▶ Exercise description
Only these lines of the data below are wanted: the one with "[Cart] (368, 27)", the one with "নীলফামারীতে ২০৭ বিদ্যালয়ের", and any lines between them, each repeated exactly.

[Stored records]
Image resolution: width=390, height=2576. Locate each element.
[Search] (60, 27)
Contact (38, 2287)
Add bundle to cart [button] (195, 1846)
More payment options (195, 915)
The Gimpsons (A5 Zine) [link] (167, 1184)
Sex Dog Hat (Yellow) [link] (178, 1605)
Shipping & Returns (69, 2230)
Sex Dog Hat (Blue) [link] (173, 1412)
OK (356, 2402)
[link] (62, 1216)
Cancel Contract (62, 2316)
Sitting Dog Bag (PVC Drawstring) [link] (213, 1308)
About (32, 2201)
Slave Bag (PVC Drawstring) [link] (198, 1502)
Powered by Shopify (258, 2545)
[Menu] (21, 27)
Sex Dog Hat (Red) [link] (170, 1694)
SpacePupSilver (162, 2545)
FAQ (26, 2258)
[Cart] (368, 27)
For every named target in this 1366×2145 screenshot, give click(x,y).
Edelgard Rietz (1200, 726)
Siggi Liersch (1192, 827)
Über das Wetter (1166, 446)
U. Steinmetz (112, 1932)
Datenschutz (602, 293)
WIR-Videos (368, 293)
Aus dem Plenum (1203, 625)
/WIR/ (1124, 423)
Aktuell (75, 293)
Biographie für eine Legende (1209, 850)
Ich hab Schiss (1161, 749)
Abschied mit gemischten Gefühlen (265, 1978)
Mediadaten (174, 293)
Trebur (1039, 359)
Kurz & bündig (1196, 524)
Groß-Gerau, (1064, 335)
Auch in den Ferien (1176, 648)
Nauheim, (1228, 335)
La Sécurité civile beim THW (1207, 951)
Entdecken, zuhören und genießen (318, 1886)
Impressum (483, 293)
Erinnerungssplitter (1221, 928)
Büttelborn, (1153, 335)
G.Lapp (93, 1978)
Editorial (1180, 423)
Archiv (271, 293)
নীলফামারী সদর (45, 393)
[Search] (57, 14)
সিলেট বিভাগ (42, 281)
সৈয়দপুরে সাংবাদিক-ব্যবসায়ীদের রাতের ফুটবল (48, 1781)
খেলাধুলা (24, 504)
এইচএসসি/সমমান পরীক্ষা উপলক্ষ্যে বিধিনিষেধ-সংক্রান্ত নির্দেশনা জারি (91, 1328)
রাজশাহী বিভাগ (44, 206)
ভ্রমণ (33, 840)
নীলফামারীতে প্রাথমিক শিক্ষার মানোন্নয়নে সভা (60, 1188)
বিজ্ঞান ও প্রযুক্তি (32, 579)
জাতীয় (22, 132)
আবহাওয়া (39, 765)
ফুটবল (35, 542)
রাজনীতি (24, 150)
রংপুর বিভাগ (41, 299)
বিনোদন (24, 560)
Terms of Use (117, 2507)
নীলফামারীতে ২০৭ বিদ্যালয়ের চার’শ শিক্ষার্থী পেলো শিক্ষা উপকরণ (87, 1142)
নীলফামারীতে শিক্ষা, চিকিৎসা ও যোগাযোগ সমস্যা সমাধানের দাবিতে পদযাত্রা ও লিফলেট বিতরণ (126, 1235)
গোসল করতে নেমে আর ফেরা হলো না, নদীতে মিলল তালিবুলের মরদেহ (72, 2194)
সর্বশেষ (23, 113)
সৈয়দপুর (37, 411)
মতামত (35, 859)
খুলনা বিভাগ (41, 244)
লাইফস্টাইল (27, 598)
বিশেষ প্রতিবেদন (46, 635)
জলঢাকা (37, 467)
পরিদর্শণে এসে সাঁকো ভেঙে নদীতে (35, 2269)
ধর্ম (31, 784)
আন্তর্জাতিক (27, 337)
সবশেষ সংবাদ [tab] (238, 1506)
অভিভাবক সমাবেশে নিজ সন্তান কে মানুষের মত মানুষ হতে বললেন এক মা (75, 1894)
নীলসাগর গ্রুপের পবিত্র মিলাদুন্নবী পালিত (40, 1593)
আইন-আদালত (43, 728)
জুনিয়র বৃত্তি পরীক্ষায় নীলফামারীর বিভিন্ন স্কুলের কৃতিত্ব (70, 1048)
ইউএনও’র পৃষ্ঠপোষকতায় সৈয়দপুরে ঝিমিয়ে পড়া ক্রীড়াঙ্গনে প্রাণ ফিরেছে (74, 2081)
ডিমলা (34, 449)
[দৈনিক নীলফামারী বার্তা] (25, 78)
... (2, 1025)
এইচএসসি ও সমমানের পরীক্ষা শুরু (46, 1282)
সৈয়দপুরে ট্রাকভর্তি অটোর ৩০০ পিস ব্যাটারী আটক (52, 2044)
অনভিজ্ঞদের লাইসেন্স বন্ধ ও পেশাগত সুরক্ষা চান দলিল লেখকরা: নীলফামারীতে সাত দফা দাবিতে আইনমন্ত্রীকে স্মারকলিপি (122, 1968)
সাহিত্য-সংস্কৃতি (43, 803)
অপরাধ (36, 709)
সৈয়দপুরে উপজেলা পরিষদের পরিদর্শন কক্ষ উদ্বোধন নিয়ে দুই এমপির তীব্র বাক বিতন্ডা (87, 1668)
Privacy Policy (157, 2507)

▶ Solution to the exercise
[Cart] (368, 27)
For every named target in this 1366×2145 screenshot, give click(x,y).
Edelgard Rietz (1200, 726)
Siggi Liersch (1192, 827)
Über das Wetter (1166, 446)
U. Steinmetz (112, 1932)
Datenschutz (602, 293)
WIR-Videos (368, 293)
Aus dem Plenum (1203, 625)
/WIR/ (1124, 423)
Aktuell (75, 293)
Biographie für eine Legende (1209, 850)
Ich hab Schiss (1161, 749)
Abschied mit gemischten Gefühlen (265, 1978)
Mediadaten (174, 293)
Trebur (1039, 359)
Kurz & bündig (1196, 524)
Groß-Gerau, (1064, 335)
Auch in den Ferien (1176, 648)
Nauheim, (1228, 335)
La Sécurité civile beim THW (1207, 951)
Entdecken, zuhören und genießen (318, 1886)
Impressum (483, 293)
Erinnerungssplitter (1221, 928)
Büttelborn, (1153, 335)
G.Lapp (93, 1978)
Editorial (1180, 423)
Archiv (271, 293)
নীলফামারী সদর (45, 393)
[Search] (57, 14)
সিলেট বিভাগ (42, 281)
সৈয়দপুরে সাংবাদিক-ব্যবসায়ীদের রাতের ফুটবল (48, 1781)
খেলাধুলা (24, 504)
এইচএসসি/সমমান পরীক্ষা উপলক্ষ্যে বিধিনিষেধ-সংক্রান্ত নির্দেশনা জারি (91, 1328)
রাজশাহী বিভাগ (44, 206)
ভ্রমণ (33, 840)
নীলফামারীতে প্রাথমিক শিক্ষার মানোন্নয়নে সভা (60, 1188)
বিজ্ঞান ও প্রযুক্তি (32, 579)
জাতীয় (22, 132)
আবহাওয়া (39, 765)
ফুটবল (35, 542)
রাজনীতি (24, 150)
রংপুর বিভাগ (41, 299)
বিনোদন (24, 560)
Terms of Use (117, 2507)
নীলফামারীতে ২০৭ বিদ্যালয়ের চার’শ শিক্ষার্থী পেলো শিক্ষা উপকরণ (87, 1142)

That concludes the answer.